### DATA SHOWN
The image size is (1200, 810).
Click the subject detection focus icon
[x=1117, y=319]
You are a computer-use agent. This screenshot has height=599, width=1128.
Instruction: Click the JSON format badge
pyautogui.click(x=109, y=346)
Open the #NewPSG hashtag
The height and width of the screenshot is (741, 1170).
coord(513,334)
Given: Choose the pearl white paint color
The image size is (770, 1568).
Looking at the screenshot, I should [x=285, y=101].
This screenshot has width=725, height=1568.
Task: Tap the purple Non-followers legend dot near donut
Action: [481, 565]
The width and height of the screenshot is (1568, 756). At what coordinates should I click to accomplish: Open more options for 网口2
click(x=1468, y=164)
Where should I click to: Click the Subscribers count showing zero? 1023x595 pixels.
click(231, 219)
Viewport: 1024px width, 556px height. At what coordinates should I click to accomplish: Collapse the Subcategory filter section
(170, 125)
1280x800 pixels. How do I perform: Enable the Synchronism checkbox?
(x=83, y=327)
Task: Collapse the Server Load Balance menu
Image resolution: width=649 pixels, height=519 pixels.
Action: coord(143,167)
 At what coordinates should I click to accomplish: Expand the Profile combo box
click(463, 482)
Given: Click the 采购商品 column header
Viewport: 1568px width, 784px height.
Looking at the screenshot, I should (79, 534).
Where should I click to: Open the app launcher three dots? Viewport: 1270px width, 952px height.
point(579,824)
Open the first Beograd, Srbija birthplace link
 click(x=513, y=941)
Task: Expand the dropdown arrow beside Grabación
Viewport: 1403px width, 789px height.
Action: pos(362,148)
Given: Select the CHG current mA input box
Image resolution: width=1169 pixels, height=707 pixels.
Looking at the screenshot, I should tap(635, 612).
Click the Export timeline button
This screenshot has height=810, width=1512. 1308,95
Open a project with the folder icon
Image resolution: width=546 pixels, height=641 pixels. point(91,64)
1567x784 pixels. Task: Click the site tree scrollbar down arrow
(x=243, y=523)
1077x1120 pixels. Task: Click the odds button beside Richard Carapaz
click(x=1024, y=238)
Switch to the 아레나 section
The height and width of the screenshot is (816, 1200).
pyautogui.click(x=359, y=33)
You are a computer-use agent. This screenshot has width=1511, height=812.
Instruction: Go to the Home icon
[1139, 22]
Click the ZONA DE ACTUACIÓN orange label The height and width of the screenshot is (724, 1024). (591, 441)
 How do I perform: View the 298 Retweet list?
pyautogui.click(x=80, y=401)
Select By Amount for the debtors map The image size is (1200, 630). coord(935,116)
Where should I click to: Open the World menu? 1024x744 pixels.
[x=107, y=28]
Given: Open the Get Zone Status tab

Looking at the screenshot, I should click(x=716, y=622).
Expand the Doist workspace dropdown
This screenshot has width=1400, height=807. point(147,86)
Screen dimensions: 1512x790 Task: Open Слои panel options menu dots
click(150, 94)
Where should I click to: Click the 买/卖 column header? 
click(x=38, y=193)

### WORK INSTRUCTION
Take the listing from its first line to the line containing "has height=599, width=1128.". Reproduce those lines exactly and nothing else.

### SOLUTION FOR THIS PROBLEM
The image size is (1200, 810).
Click the subject detection focus icon
[x=1117, y=319]
You are a computer-use agent. This screenshot has height=599, width=1128.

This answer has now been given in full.